In [110]:
import pandas as pd
import holidays
from sklearn.preprocessing import OneHotEncoder
from sklearn.model_selection import train_test_split

In [150]:
data = pd.read_csv("data/online_sales_2009_2010.csv",encoding='unicode_escape')

In [151]:
data['InvoiceDate'] = pd.to_datetime(data['InvoiceDate'], format='%d-%m-%Y %H:%M')
data = data.set_index('InvoiceDate')

In [152]:
def create_time_series_features(df: pd.DataFrame):
    features = {
        'quarter': df.index.quarter,
        'day_of_week': df.index.dayofweek,
        'month': df.index.month,
        'year': df.index.year,
        'day_of_month': df.index.day,
        'day_of_week' : df.index.day_name(),
        'week_of_year': df.index.isocalendar().week
    }

    for feature_name, feature_values in features.items():
        df[feature_name] = feature_values
    
    df.reset_index(inplace=True)

    return df

df = create_time_series_features(data)

#Feature Engineering

In [154]:
df['InvoiceDate'] = df['InvoiceDate'].dt.strftime('%Y-%m-%d')

#In the perspective of Inventory control, the goal is to focus on quantity attribute in the product level. Therefore, aggregating the quantity by product and other time related features.

#Additionally along with existing feature, ml models require some more features to understand the data clearly.

In [187]:
sales = df.groupby(['StockCode','InvoiceDate','year','month','day_of_week','day_of_month'])['Quantity'].sum().reset_index()

sales = sales.sort_values('InvoiceDate')

sales['rolling_avg_7days'] = sales.groupby('StockCode')['Quantity'].transform(lambda x: x.rolling(window=7, min_periods=1).mean())
sales['cumulative_sum'] = sales.groupby('StockCode')['Quantity'].cumsum()

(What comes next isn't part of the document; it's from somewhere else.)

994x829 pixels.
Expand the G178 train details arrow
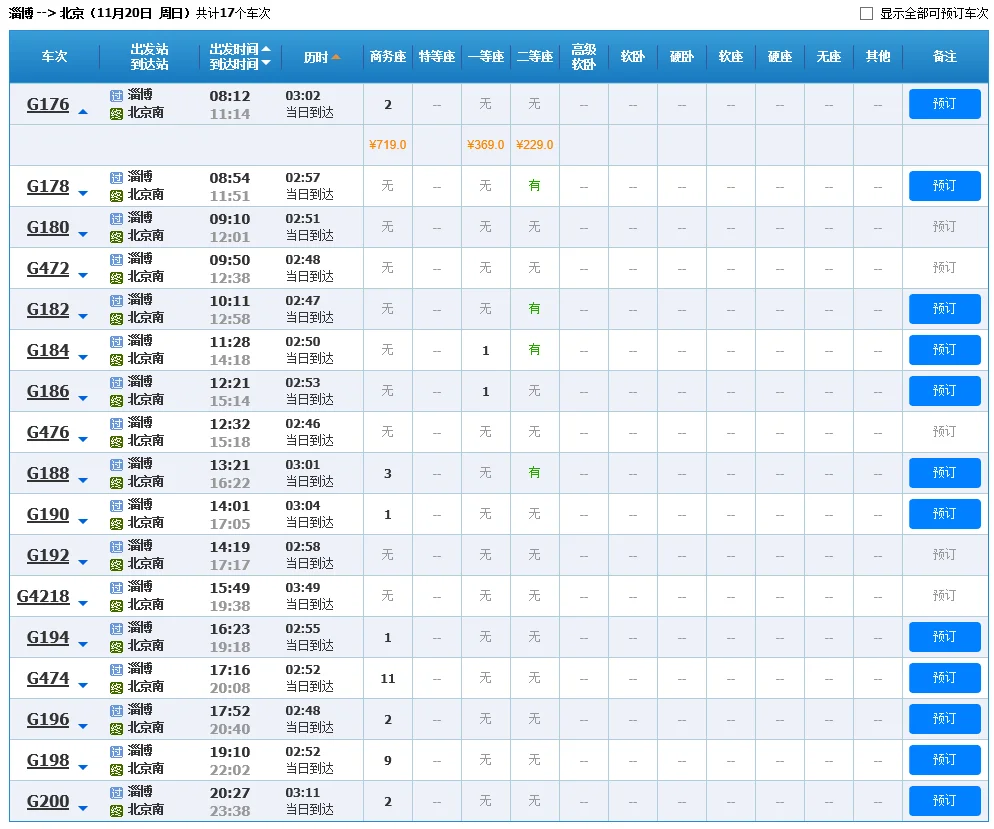[83, 194]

sales['lag_1'] = sales.groupby('StockCode')['Quantity'].shift(1)
sales['lag_7'] = sales.groupby('StockCode')['Quantity'].shift(7)

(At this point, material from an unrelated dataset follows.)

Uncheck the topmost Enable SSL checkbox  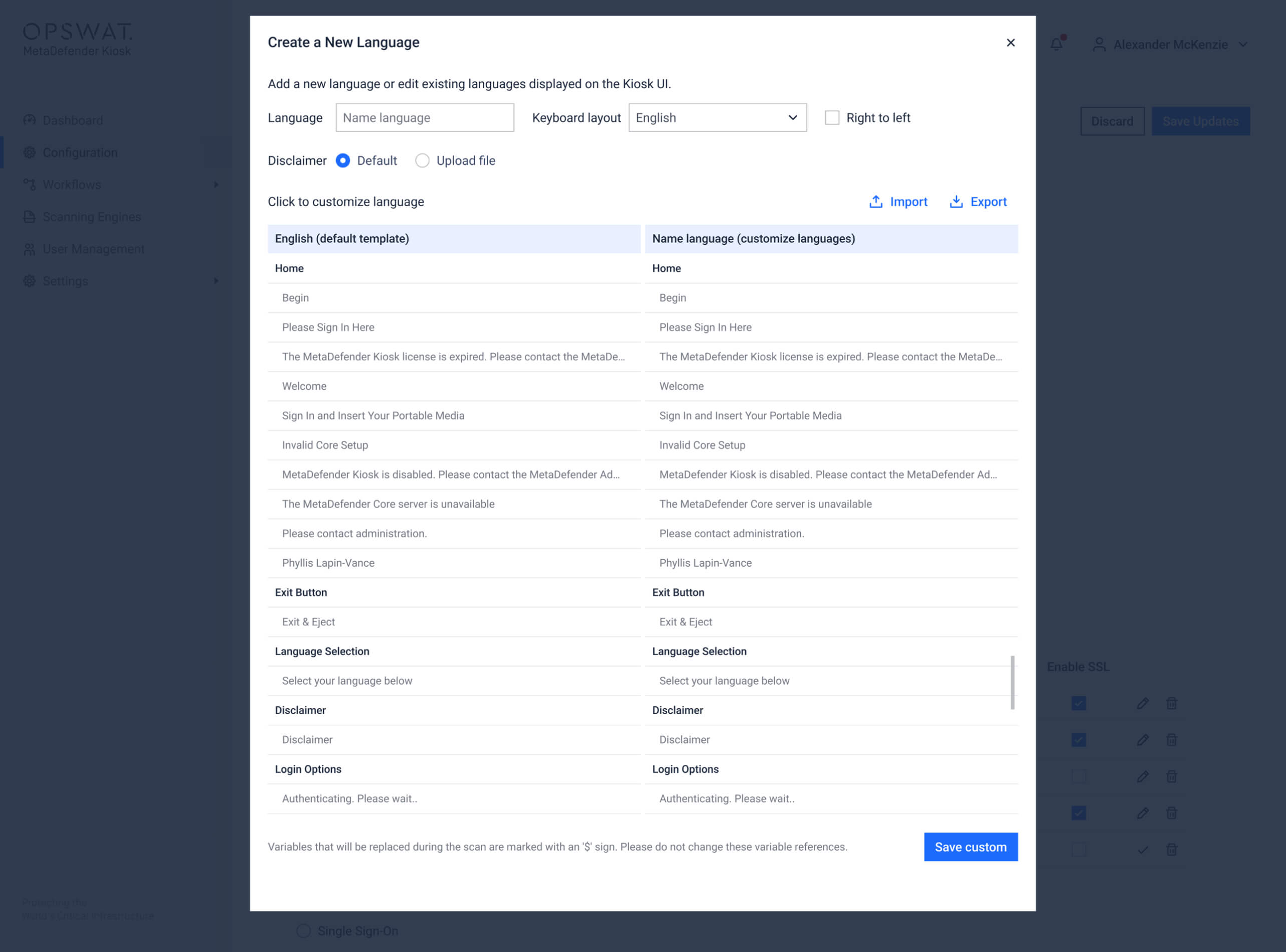[x=1079, y=703]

sales['lag_1'] = sales.groupby(['StockCode','year','month'])['lag_1'].transform(lambda x: x.fillna(x.mean()))
sales['lag_7'] = sales.groupby(['StockCode','year','month'])['lag_7'].transform(lambda x: x.fillna(x.mean()))

#Creating two new features to include the holidays. Because, usually most of the people go for shopping in holidays instead of working days. 

In [188]:
uk_holidays = holidays.UnitedKingdom()

sales['is_uk_holiday'] = sales['InvoiceDate'].isin(uk_holidays).astype(int)
sales['is_weekend'] = sales['day_of_week'].isin(['Saturday', 'Sunday']).astype(int)
sales['is_holiday_or_weekend'] = ((sales['is_uk_holiday'] == 1) | (sales['is_weekend'] == 1)).astype(int)

In [190]:
sales = sales.drop(['InvoiceDate'], axis=1)

In [191]:
def oneHotEncoding(df, index_column):
    df=df.set_index(index_column)
    
    categorical_cols = df.select_dtypes(include=['object']).columns.tolist()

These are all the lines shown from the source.